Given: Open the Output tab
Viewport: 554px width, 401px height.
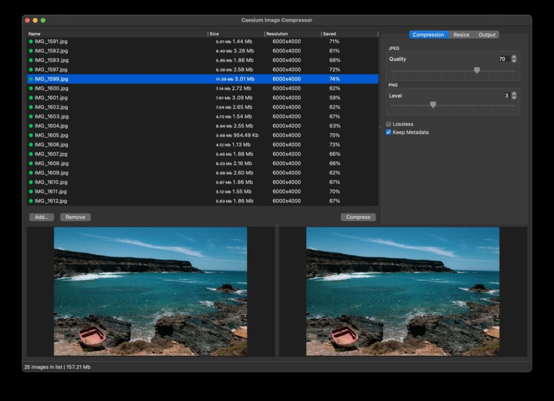Looking at the screenshot, I should point(486,35).
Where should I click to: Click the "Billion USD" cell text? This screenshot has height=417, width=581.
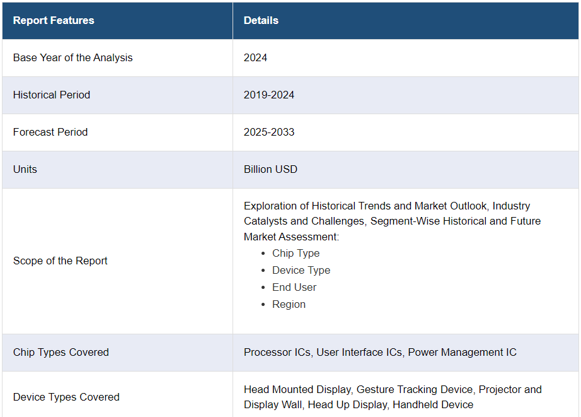tap(270, 169)
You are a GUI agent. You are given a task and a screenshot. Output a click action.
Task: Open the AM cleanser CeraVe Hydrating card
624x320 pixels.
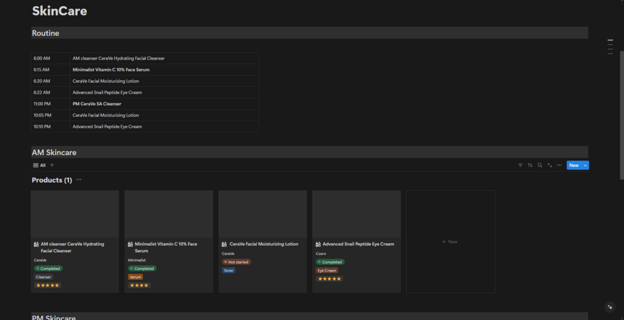click(75, 242)
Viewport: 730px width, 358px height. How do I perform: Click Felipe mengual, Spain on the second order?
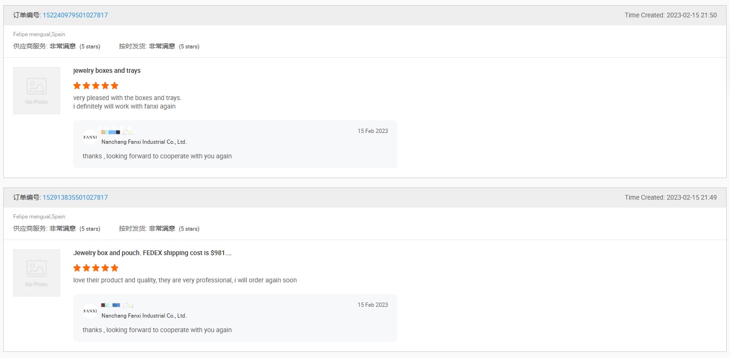(x=39, y=217)
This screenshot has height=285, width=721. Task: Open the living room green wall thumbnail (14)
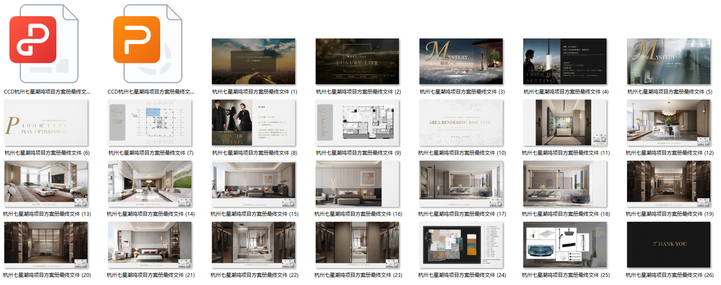click(x=150, y=184)
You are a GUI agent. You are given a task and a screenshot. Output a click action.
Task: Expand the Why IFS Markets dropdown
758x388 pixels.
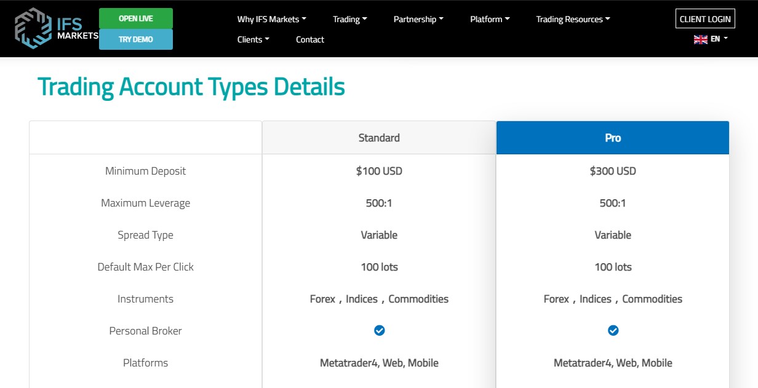pos(271,19)
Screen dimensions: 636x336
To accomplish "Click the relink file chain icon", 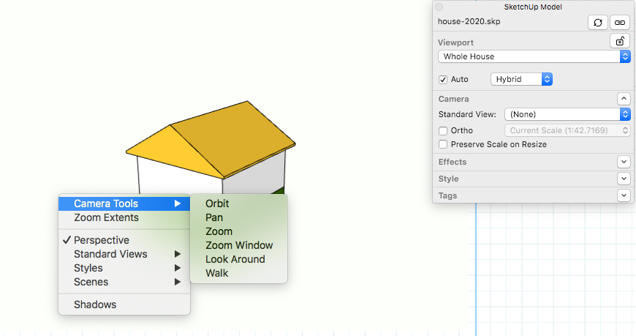I will [x=619, y=23].
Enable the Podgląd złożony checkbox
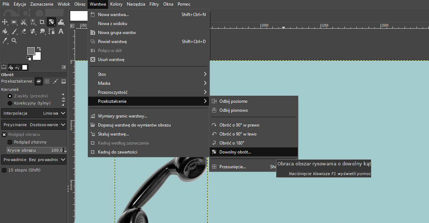 [10, 142]
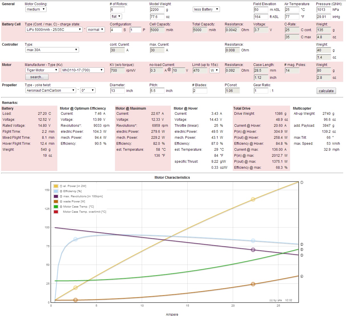This screenshot has height=316, width=346.
Task: Click the yellow el. Power legend swatch
Action: pyautogui.click(x=56, y=186)
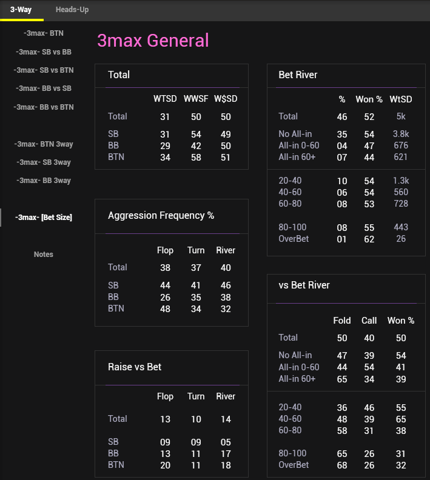Open the Notes section

click(44, 255)
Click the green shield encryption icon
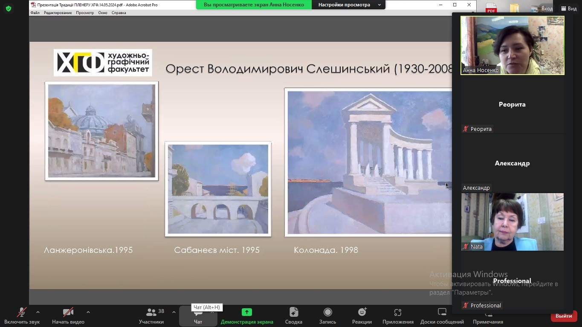The width and height of the screenshot is (582, 327). pyautogui.click(x=8, y=9)
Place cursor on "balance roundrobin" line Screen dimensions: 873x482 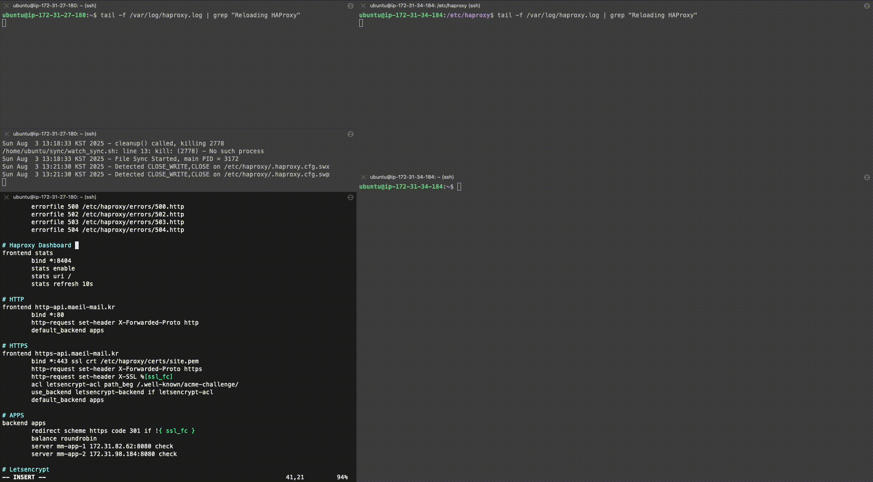(x=64, y=439)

*EXERCISE DESCRIPTION*
Using the records above, return verbatim only the part that opens with the line containing "Task: Open the AM" and closes with the line containing "Task: Expand the Why IFS Markets dropdown"; pictures stay out.

*WRITTEN RESPONSE*
Task: Open the AM cleanser CeraVe Hydrating card
624x320 pixels.
click(75, 242)
Viewport: 730px width, 358px height. How do I perform: Click Felipe mengual, Spain on the second order?
(x=39, y=217)
This screenshot has height=285, width=721. Task: Open the living room green wall thumbnail (14)
click(x=150, y=184)
You are a GUI agent. You are given a task and a screenshot. Output a click action.
Task: Expand the Why IFS Markets dropdown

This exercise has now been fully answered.